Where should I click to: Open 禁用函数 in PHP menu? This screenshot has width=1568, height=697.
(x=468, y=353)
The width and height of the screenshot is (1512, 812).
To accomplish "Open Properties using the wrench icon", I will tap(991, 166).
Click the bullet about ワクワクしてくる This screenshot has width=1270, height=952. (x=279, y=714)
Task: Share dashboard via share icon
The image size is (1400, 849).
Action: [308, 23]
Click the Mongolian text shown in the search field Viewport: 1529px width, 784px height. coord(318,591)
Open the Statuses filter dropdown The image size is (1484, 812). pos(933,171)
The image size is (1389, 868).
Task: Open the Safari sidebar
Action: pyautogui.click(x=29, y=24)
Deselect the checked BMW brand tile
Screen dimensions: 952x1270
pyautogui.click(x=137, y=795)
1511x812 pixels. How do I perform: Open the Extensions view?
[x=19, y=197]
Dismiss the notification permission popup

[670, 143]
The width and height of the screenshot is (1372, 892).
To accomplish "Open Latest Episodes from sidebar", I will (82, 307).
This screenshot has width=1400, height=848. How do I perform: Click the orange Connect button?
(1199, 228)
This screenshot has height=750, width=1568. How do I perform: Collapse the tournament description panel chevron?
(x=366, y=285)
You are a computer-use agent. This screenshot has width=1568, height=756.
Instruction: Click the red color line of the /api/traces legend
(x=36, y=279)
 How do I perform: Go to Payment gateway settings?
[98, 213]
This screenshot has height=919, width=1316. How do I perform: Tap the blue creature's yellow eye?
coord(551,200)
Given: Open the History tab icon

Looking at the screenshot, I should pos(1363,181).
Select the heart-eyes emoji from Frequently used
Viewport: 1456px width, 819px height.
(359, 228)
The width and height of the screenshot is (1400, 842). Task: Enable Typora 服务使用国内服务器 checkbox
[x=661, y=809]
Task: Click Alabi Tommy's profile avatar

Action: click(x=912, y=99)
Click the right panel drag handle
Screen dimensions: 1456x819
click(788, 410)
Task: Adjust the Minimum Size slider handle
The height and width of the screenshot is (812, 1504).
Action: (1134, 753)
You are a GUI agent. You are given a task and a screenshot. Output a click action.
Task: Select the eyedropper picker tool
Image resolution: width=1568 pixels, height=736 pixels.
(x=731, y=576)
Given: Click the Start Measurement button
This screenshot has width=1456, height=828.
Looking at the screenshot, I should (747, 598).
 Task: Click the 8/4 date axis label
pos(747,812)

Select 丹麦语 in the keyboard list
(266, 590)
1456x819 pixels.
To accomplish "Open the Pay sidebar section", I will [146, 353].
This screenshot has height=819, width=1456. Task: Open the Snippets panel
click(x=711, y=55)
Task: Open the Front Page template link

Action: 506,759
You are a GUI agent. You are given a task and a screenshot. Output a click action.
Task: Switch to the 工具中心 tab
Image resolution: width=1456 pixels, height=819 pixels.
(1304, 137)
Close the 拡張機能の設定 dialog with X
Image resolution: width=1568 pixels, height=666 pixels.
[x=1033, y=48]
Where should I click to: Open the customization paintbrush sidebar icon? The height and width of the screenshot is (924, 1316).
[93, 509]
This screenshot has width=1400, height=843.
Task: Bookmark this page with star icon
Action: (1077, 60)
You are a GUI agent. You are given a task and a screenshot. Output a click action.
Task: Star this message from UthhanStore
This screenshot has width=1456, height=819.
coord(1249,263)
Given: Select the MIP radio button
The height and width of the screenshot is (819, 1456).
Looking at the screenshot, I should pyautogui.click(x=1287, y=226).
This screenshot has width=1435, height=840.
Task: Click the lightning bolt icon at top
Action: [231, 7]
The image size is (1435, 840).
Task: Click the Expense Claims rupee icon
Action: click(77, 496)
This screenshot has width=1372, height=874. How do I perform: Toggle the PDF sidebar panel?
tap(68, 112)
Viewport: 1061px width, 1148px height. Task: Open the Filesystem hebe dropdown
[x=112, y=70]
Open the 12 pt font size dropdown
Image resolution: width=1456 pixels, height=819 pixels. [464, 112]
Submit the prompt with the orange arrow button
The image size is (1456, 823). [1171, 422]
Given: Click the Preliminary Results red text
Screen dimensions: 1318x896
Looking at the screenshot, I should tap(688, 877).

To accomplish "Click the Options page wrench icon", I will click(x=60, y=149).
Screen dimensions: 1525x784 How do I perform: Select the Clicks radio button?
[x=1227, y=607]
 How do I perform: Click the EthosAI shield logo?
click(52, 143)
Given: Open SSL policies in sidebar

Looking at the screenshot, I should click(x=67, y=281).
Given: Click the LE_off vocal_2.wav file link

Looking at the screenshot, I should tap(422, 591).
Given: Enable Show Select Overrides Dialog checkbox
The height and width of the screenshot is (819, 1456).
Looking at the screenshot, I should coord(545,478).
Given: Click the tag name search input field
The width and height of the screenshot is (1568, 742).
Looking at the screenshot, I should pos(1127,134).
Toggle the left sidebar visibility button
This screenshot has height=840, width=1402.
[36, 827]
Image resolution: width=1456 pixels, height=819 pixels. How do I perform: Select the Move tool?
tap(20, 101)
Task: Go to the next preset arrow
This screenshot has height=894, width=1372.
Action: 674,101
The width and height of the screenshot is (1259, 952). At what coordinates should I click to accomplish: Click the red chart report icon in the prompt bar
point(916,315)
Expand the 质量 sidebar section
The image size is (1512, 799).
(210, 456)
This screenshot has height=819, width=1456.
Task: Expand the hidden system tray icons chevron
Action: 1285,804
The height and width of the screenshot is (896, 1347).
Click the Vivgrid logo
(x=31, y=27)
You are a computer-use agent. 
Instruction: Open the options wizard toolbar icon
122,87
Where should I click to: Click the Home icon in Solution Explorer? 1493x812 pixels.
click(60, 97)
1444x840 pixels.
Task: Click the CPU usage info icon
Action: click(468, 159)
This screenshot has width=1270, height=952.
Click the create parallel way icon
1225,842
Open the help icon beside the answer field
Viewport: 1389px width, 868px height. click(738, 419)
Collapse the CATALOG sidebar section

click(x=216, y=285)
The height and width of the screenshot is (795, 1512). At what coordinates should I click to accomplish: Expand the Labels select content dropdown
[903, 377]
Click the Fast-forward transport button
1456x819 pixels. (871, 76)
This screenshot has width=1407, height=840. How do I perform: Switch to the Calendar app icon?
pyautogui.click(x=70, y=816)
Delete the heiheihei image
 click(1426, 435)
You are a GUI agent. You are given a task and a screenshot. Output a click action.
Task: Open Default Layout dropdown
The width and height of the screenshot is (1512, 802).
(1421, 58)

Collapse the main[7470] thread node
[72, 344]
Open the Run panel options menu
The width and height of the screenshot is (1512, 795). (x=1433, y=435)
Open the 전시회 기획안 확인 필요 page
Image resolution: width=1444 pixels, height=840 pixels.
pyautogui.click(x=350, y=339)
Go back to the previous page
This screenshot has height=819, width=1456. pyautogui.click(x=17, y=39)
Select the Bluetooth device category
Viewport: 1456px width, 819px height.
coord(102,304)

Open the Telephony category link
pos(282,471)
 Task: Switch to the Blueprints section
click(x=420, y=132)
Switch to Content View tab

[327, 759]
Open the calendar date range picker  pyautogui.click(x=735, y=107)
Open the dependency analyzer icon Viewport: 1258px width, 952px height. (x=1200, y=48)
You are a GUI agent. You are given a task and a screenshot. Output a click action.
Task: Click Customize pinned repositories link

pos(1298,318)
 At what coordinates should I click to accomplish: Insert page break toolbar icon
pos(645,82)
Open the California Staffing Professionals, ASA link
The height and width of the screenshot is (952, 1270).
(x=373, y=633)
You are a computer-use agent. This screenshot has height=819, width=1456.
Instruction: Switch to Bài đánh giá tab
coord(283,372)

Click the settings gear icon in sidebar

◇ ◇ ◇ ◇ ◇ ◇ ◇

Throughout the data above, report every line that contains the string "search".

**SOLUTION FOR THIS PROBLEM:**
Click the Mongolian text shown in the search field Viewport: 1529px width, 784px height. coord(318,591)
Given: Click the tag name search input field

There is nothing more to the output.